In this week's Freedom Friday blog and e-mail newsletter, I want to talk about something that frequently comes up with a lot of prospective clients who want to start a new business, especially when they are wanting to start that business with at least one other person. A few weeks ago in the Freedom Friday blog and e-mail newsletter, I talked about what a single-member LLC is. Today, I want to talk about what a multi-member LLC is. The owner(s) of an LLC are called “members.” If an LLC only has one owner, then it's a single-member LLC. However, if an LLC has more than one owner, even if it's a husband and wife, it's a multi-member LLC.
In today's Freedom Friday blog and e-mail newsletter, I want to talk about three (3) major differences between a multi-member LLC and a single-member LLC:
1. More Than One Member
The first difference between a multi-member LLC and a single-member LLC is obvious, the LLC has more than one “member” or owner. Earlier this week an attorney friend asked me about a possible referral.
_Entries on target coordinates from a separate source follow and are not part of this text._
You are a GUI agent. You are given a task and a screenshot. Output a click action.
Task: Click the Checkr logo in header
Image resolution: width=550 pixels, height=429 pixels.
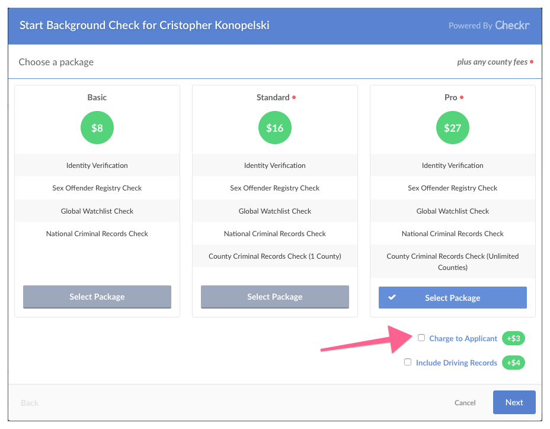pyautogui.click(x=512, y=26)
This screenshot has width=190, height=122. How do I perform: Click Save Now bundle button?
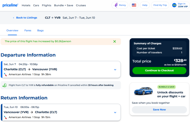[159, 110]
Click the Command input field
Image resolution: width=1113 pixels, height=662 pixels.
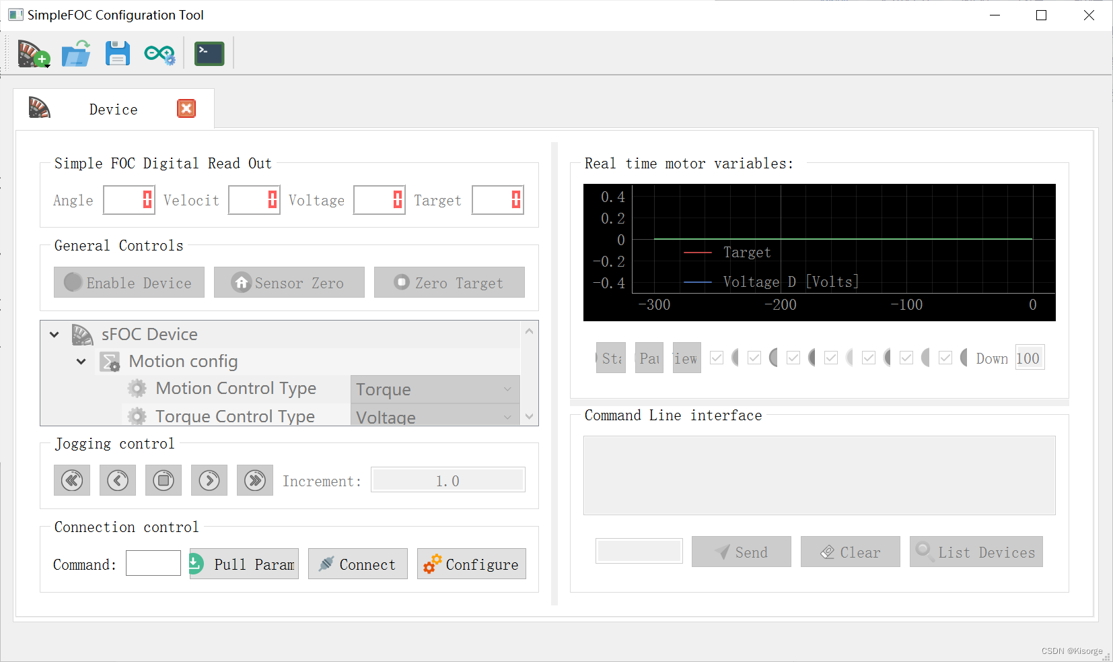point(153,563)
Someone was wanting to invest in a company with money and/or equipment, in exchange for a share of the profits (equity), without becoming an owner of an LLC. I'm not sure what the real issue was, but any time you invest in a company like that, and desire a share of equity, you're going to be considered an owner, i.e. a member of an LLC (or a shareholder of a corporation). My attorney friend asked about whether an LLC can have different types of members, and yes, that is possible, but that didn't solve this prospective client's issue. On the other hand, with a multi-member LLC, the different members, or owners of the LLC, can also have different percentages of investment, capital contribution, and involvement with the LLC. For example, an LLC member can have only a 5% membership interest, if they wish. Or, an LLC member can have a substantial membership interest, depending on how the LLC is structured as described in the operating agreement.
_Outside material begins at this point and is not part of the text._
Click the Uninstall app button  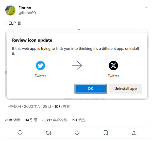point(126,89)
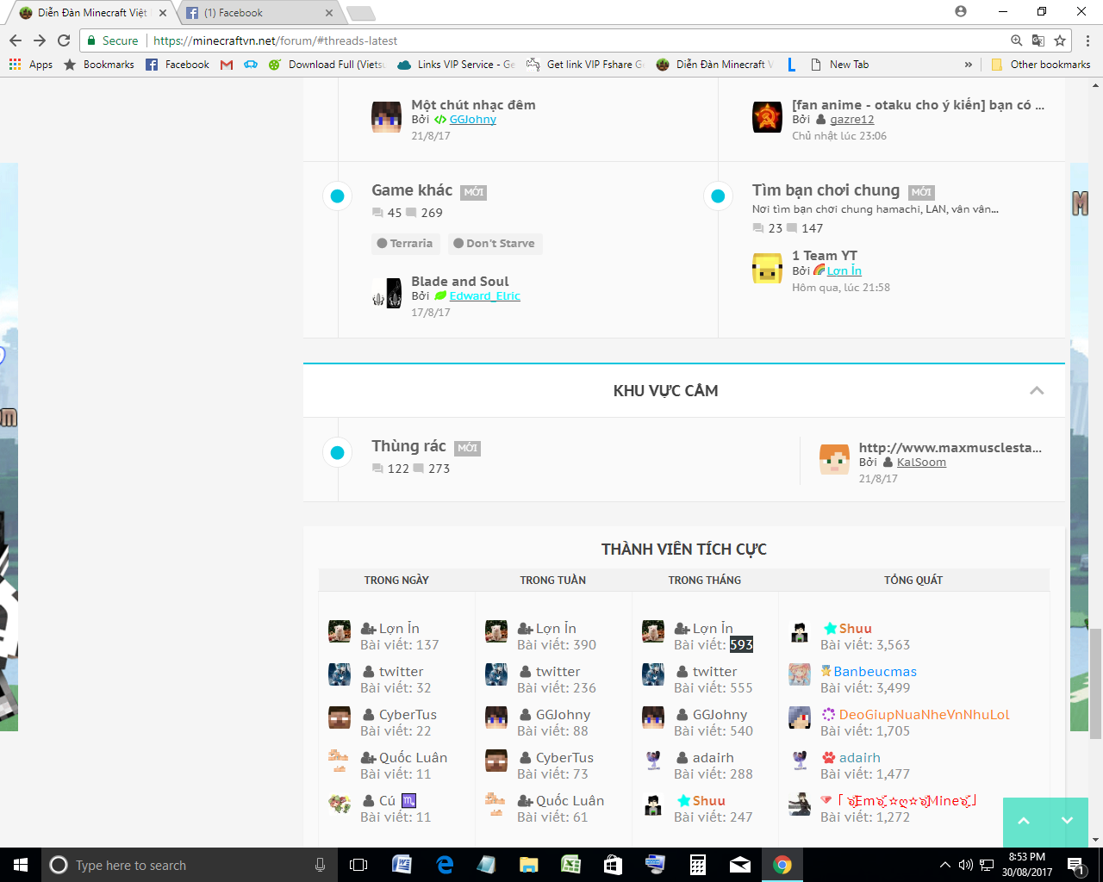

2. Management Possibilities
The second difference between a multi-member LLC and a single-member LLC is that there is the possibility for a manager to run the LLC for the members. An LLC can be member-managed or can be manager-managed. In a multi-member LLC, it is not uncommon for one of the members to also be the manager of the LLC, especially when there are some members who might have a small investment in the company, as little as 5% investment. Its also possible in a two or three member LLC that all the members serve as management for the LLC. However, the more members in an LLC, the greater the need is for there to be a manager of the LLC, and for the role of manager to be described in the operating agreement for the LLC.
3. Buy-Sell Provisions
The third difference between a multi-member LLC and a single-member LLC is that there is a need for buy-sell provisions in the operating agreement for LLC. Buy-sell provisions don't deal with the LLC buying another company or trying to sell the LLC. Rather, buy-sell provisions deal with the situation about when one of the LLC members desires to leave the company, gets divorced, files for bankruptcy, becomes disabled, incapacitated, or dies. The more members an LLC has, the more important it is to have a provision in the operating agreement on how these situations are handled. At the same time, its also important for the operating agreement to describe how disagreements are handled between the members of the LLC. All of these situations can be handled through buy-sell provisions worked out in advance with the members of the LLC, and with the help of a business attorney who is creating your operating agreement and forming your LLC.